◆ **Selected extract**

-- Opening Marker --

Keywords: xanthohumol, gastric cancer, proliferation, apoptosis, metastasis

Introduction

Gastric cancer (GC), the fourth most commonly diagnosed malignant disease following lung, breast and colorectal cancer, is the second leading cause of cancer-related mortality worldwide. The National Comprehensive Cancer Network (NCCN) guidelines recommend surgery, chemotherapy and radiation therapy for GC patients (1). However, despite the fact that the incidence of gastric cancer has decreased worldwide over the last 3 decades, its burden remains substantial due to common relapses originating from a residual nidus (2). Therefore, there is an urgent need to identify novel anticancer agents with milder toxicity profiles to enhance the efficacy of GC treatments.

Accumulating evidence suggests that natural, bioactive substances from plants (phytochemicals) may be promising chemopreventive and chemotherapeutic agents in the treatment of several human cancers. A number of phytochemicals have been found to exert anticancer effects in in vitro studies, some of which have been confirmed in vivo, such as certain polyphenols (e.g., resveratrol and gallocatechins) and flavonoids (e.g., methoxy licoflavanone and alpinumisoflavone), among others (3). More importantly, clinical trial evaluations of several phytochemicals have been conducted in cancer patients. For example, the anticancer activity of resveratrol was evaluated in patients with colorectal cancer and hepatic metastases in a phase I randomized double-blind pilot study, which reported that resveratrol significantly increased the apoptosis of hepatic cancer cells (4). Xanthohumol [Xn; 3-(3,3-dimethylallyl)-2,4,4-trihydroxy-6′-methoxychalcone], the most abundant prenylated flavonoid (0.1–1% of dry weight) in Hops (Humulus lupulus L.), may be isolated from the female inflorescences, as shown in Fig. 1. Xn is also a constituent of beer, a major dietary source of prenylated flavonoids, where it has been found at concentrations of up to 0.96 mg/l (1.95 µM) (5). In recent years, an increasing number of studies demonstrated the broad-spectrum anticancer activity of Xn in NSCLC (6), hepatocellular carcinoma (7), breast cancer (8), leukemia (9), prostate cancer (10) and glioblastoma (11). Exposure of cancer cells to Xn may inhibit their proliferation, migration and invasion, as well as induce apoptosis and cell cycle arrest. However, to the best of our knowledge, the effects of Xn on GC have not been investigated to date.

Figure 1.

Figure 1.

Hops (Humulus lupulus L.) and structure of xanthohumol.

-- Closing Marker --

◆ **Data**
-- Opening Marker --

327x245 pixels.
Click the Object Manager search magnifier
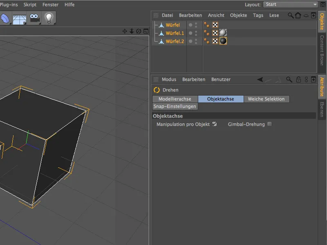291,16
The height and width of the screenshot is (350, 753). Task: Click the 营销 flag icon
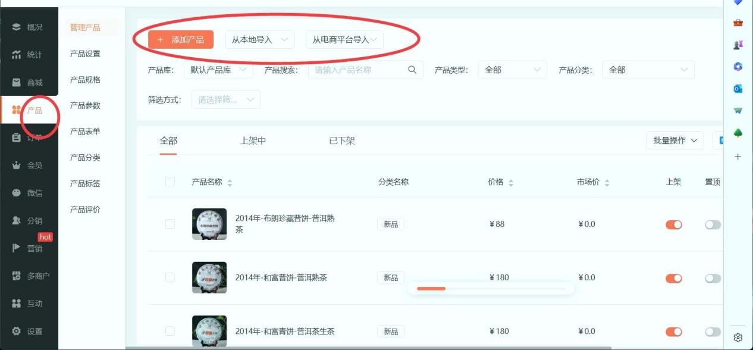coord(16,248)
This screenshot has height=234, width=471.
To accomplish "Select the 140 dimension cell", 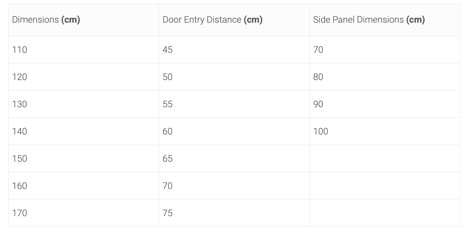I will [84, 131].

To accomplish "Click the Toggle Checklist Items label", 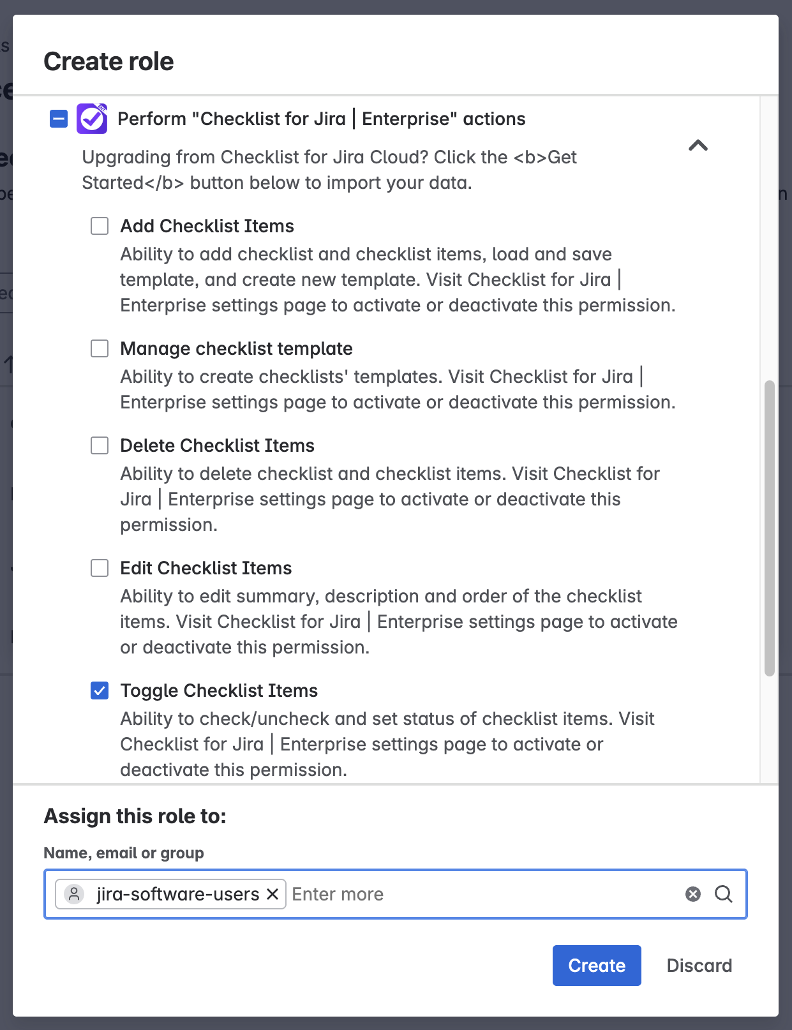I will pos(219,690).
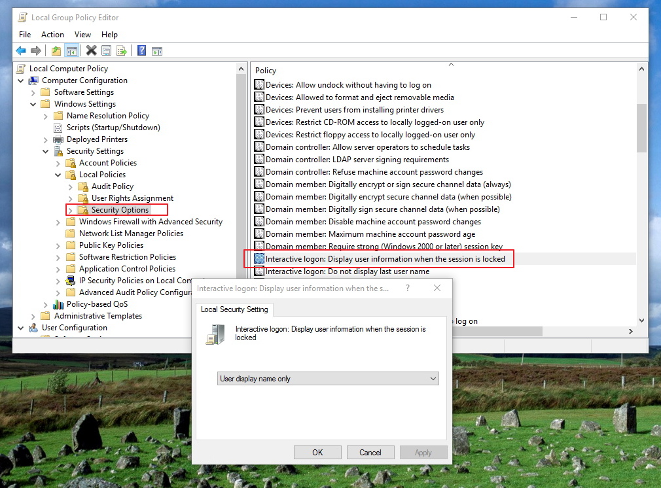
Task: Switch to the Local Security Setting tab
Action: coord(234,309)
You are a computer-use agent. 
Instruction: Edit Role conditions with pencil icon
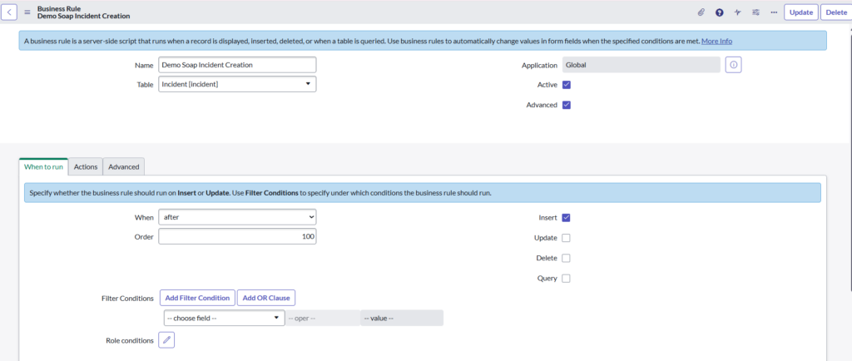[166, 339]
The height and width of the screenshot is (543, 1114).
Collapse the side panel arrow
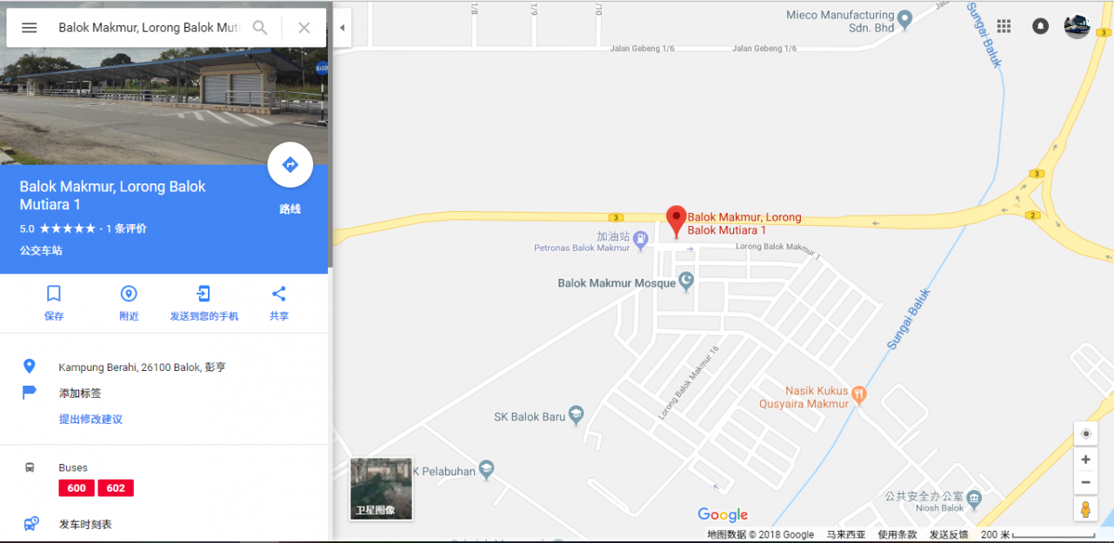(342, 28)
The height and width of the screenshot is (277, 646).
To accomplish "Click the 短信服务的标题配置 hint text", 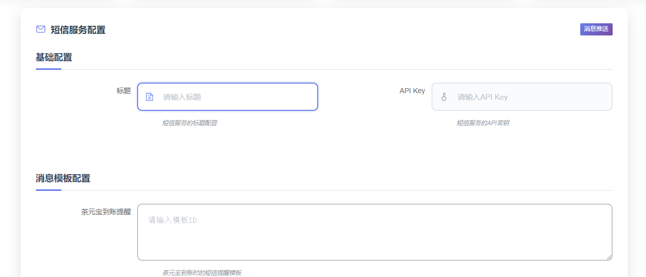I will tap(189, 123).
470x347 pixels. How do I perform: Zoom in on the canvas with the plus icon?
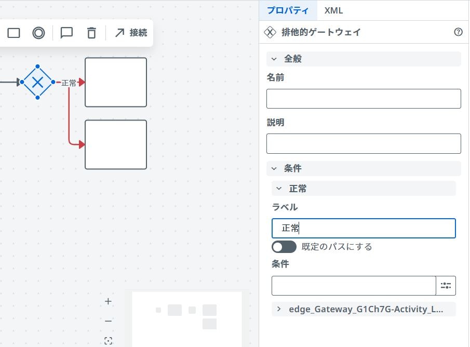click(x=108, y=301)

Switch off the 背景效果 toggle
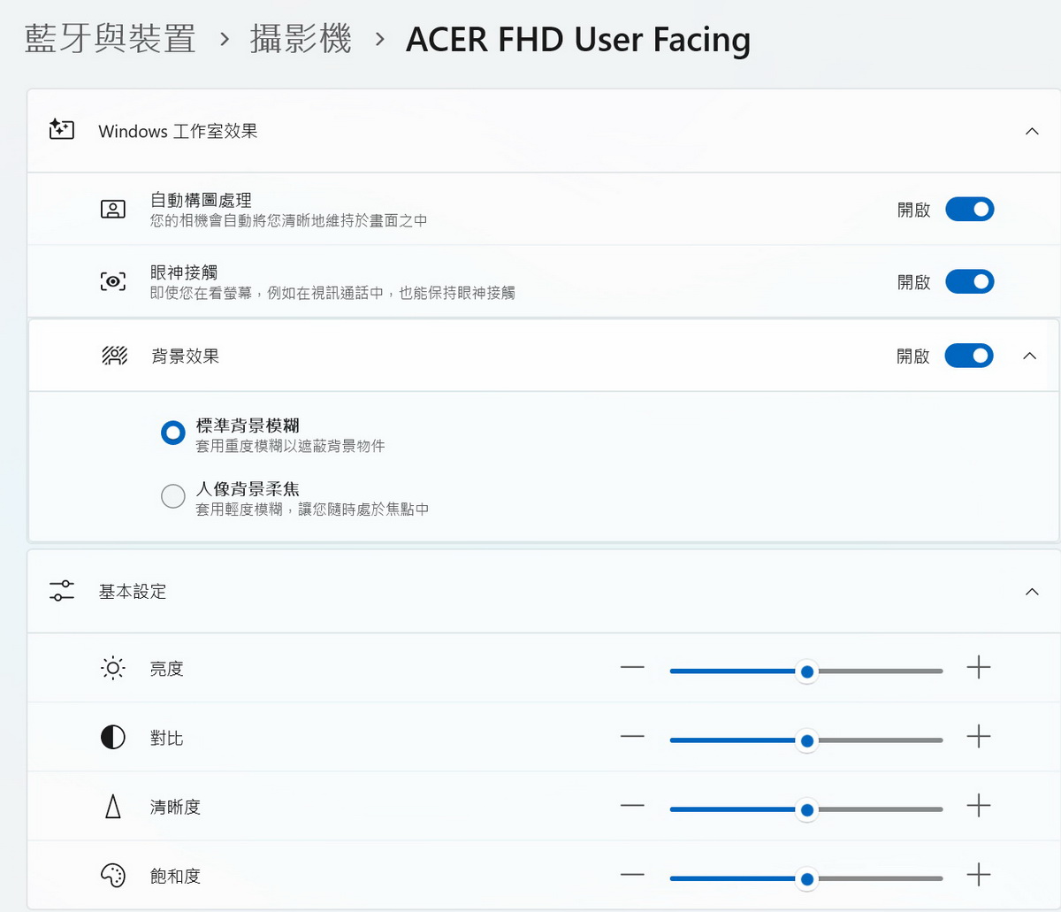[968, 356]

-- Closing Marker --
-- Opening Marker --

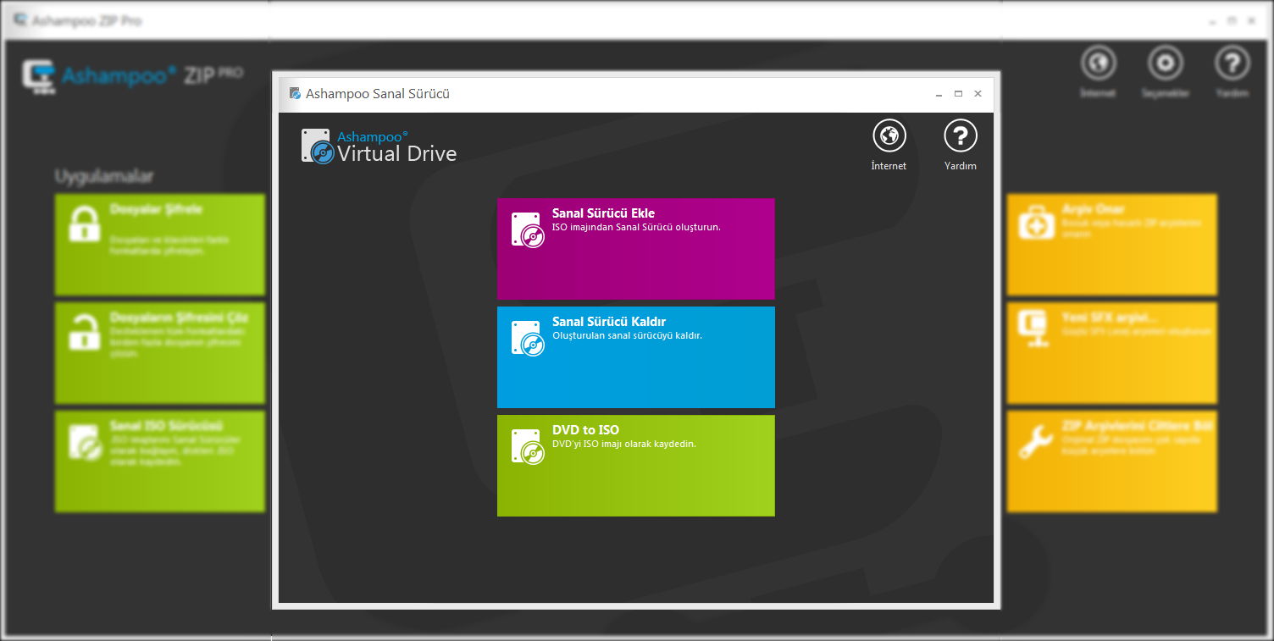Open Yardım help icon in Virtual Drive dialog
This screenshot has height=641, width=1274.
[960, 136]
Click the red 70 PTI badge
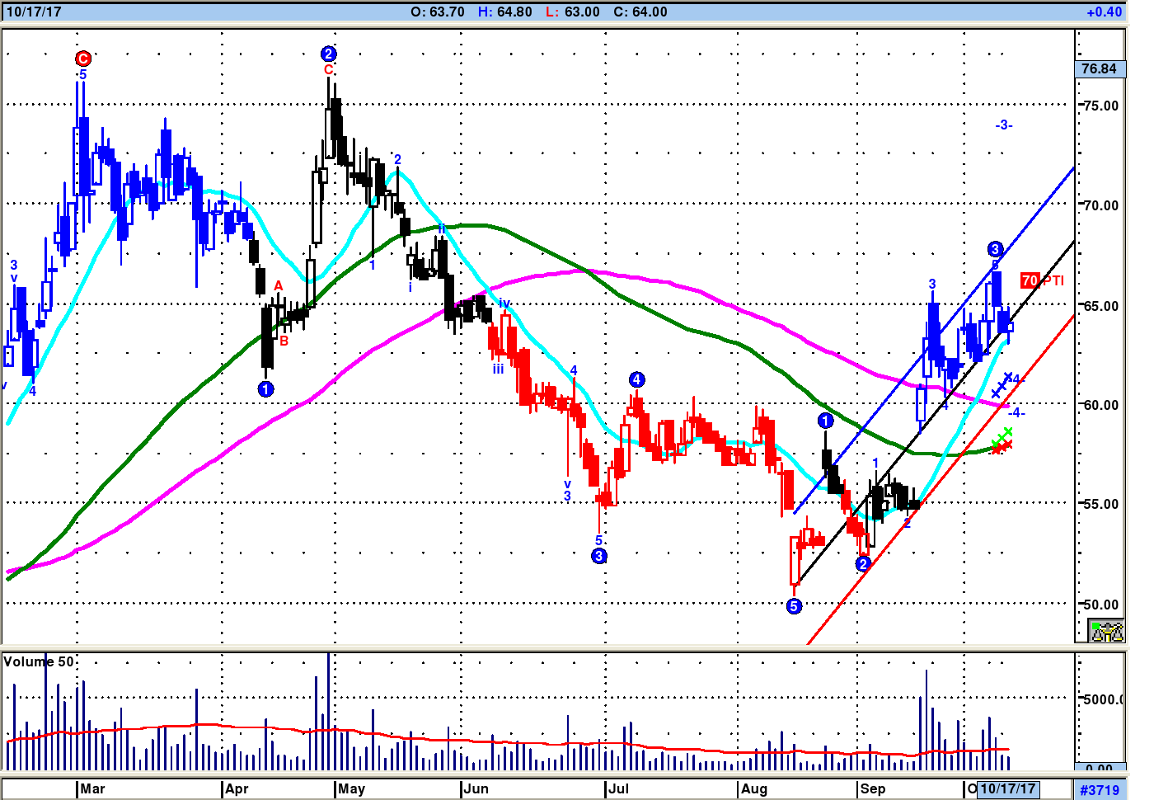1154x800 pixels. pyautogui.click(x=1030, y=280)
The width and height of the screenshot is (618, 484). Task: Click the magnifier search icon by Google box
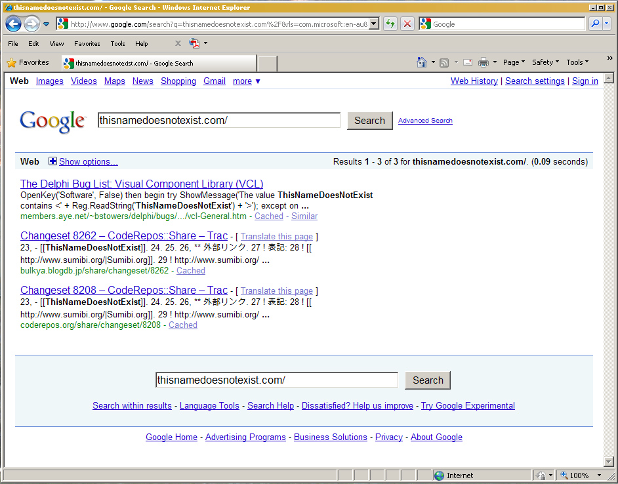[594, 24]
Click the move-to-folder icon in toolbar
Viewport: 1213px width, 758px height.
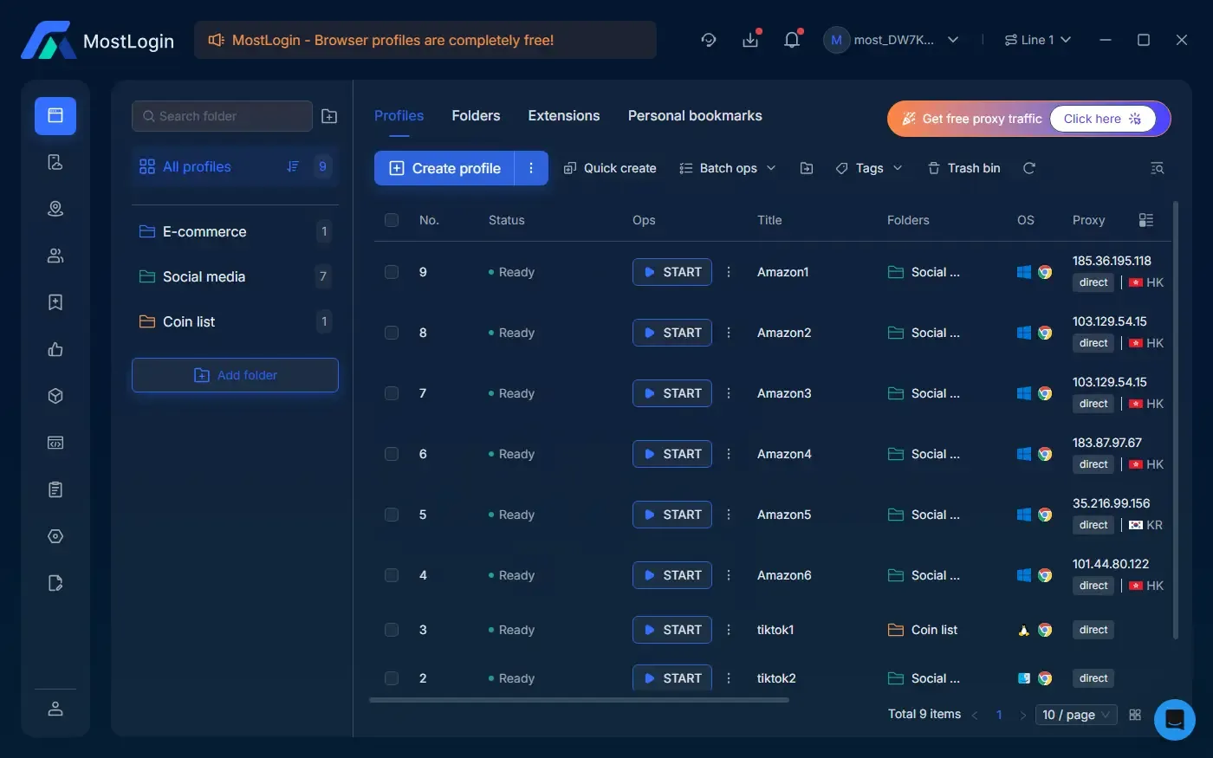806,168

-- Closing Marker --
-- Opening Marker --

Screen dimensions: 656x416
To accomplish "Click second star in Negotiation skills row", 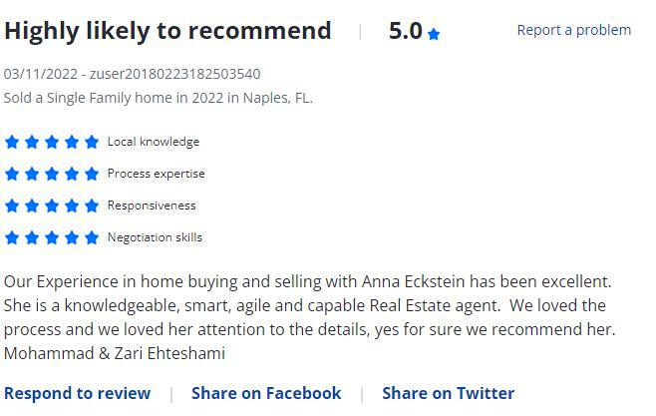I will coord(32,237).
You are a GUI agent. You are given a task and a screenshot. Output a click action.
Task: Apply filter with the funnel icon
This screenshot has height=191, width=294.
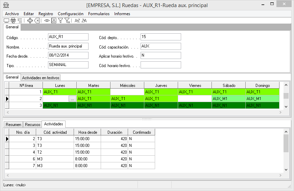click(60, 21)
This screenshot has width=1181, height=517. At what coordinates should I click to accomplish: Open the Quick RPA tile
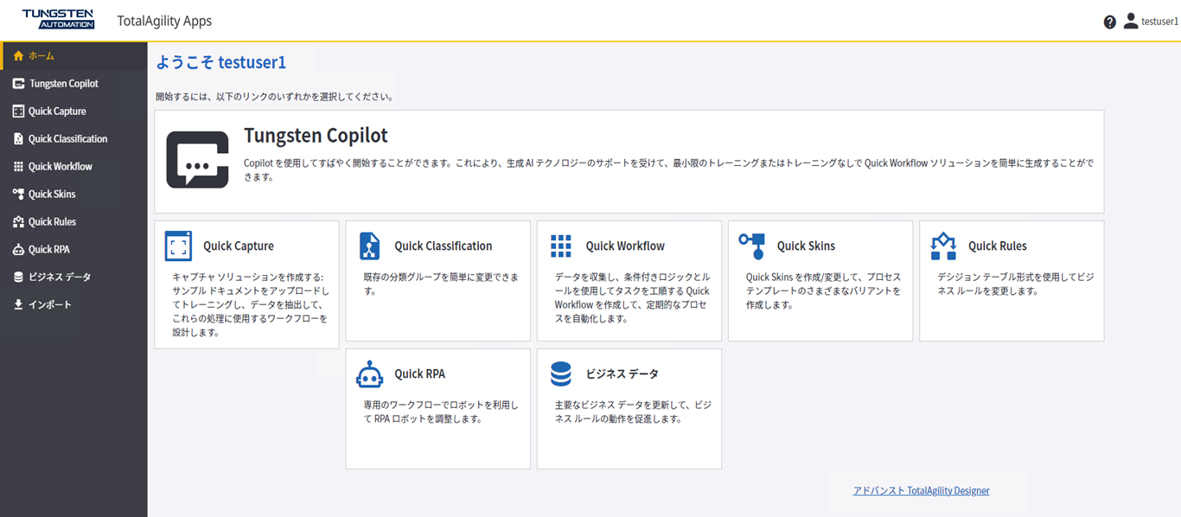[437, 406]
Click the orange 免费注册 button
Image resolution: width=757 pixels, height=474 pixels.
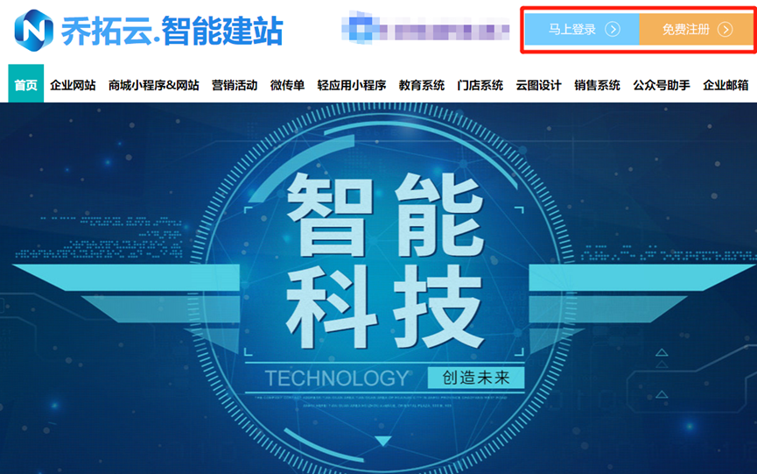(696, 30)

-- Closing Marker --

◆ **How to complete this task**
From the xanthohumol excerpt, extract the passage from "Introduction" to "of GC treatments.". Rely only on the xanthohumol excerpt.

◆ **Answer area**
Introduction

Gastric cancer (GC), the fourth most commonly diagnosed malignant disease following lung, breast and colorectal cancer, is the second leading cause of cancer-related mortality worldwide. The National Comprehensive Cancer Network (NCCN) guidelines recommend surgery, chemotherapy and radiation therapy for GC patients (1). However, despite the fact that the incidence of gastric cancer has decreased worldwide over the last 3 decades, its burden remains substantial due to common relapses originating from a residual nidus (2). Therefore, there is an urgent need to identify novel anticancer agents with milder toxicity profiles to enhance the efficacy of GC treatments.